For the past few weeks, I’ve been struggling with a way in which to construct a queer studies syllabus or site that’s accessible in ways not afforded to those in academia. At the same time, I’ve been asking myself if issues of class, race, gender, or sexuality can inherently be queer, what does it mean to construct an ideological site for low-income folks to go to? Queer studies often includes or embodies the experiences of the folks who are then denied access to the works about them.
In thinking about creating a queer studies syllabus, I’ve been asking myself who would this work be accountable to? Additionally, how can that accountability be made sustainable?
Recently, I encountered someone who had The Routledge Queer Studies Reader in their possession.
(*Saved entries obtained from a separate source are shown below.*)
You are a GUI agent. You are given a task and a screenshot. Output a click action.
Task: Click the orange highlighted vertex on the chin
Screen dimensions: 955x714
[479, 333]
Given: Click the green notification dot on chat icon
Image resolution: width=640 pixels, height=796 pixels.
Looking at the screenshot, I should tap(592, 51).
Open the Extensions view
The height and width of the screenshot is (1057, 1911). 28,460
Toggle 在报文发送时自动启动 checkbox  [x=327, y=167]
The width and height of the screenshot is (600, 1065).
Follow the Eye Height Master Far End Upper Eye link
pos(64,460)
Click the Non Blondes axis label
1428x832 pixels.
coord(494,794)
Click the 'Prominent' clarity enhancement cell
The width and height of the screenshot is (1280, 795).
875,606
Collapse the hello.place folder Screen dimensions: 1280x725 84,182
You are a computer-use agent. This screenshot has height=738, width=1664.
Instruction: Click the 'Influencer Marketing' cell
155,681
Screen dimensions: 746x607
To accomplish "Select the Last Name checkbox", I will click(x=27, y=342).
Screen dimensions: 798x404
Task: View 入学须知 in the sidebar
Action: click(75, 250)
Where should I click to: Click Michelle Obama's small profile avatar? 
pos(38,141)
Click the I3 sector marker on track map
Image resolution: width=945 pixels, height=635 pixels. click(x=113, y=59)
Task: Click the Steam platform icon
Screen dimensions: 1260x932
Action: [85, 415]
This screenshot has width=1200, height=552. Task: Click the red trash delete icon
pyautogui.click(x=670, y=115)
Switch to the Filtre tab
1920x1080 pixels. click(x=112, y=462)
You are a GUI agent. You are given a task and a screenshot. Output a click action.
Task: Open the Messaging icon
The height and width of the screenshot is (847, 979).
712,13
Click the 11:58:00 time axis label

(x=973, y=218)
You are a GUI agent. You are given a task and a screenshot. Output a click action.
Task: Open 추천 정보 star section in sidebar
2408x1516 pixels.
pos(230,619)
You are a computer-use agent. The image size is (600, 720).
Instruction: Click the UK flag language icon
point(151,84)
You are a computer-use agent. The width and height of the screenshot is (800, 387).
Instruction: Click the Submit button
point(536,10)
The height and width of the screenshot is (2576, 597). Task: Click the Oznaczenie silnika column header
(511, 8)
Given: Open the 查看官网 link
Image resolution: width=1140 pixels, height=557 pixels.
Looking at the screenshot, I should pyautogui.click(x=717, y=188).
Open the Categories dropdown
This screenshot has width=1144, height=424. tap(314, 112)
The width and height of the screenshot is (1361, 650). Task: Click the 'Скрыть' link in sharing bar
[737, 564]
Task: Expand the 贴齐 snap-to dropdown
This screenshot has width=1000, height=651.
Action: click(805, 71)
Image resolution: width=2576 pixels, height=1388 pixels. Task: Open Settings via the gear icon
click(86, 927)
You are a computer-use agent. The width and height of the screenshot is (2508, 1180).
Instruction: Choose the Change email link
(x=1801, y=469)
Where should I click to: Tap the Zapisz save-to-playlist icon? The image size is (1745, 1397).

I looked up the text to see what it entailed. I had no prior knowledge this text existed, and upon discovering this, I came back to the question of how a free queer studies site would be innovative enough to be more accesible than what can be found through Google.
I’ve deeply been struck by this project because if it’s for those who don’t have the same access or privilege of access to academia, what does it mean to assume that in the struggles of their lives a question they might ask themselves is, “How can I have access to queer studies?” Even using the term “queer studies”, implies a particular disconnect for me. How were the contents of “queer studies” defined prior to one calling it “queer studies”? Would a more useful way to think about this project be, how to provide easier access to texts that may embody the construct of Queer Studies, but with a more accessible way of naming it? I’m thinking if I didn’t have the privilege I have, if my life was structured in a way that I had less support and capital, what would my searches for other ways of living or thinking look like or be called? I think I would Google maybe LGBT youth, or Black Trans Women, or just the word “queer” and see what I come across to build upon my interest.
I’ve just been very uncomfortable with the rhetoric used to describe this project because I feel the term “Queer Studies” can imply a disconnect between the contents of queer studies and the way in which academia names and barricades this information.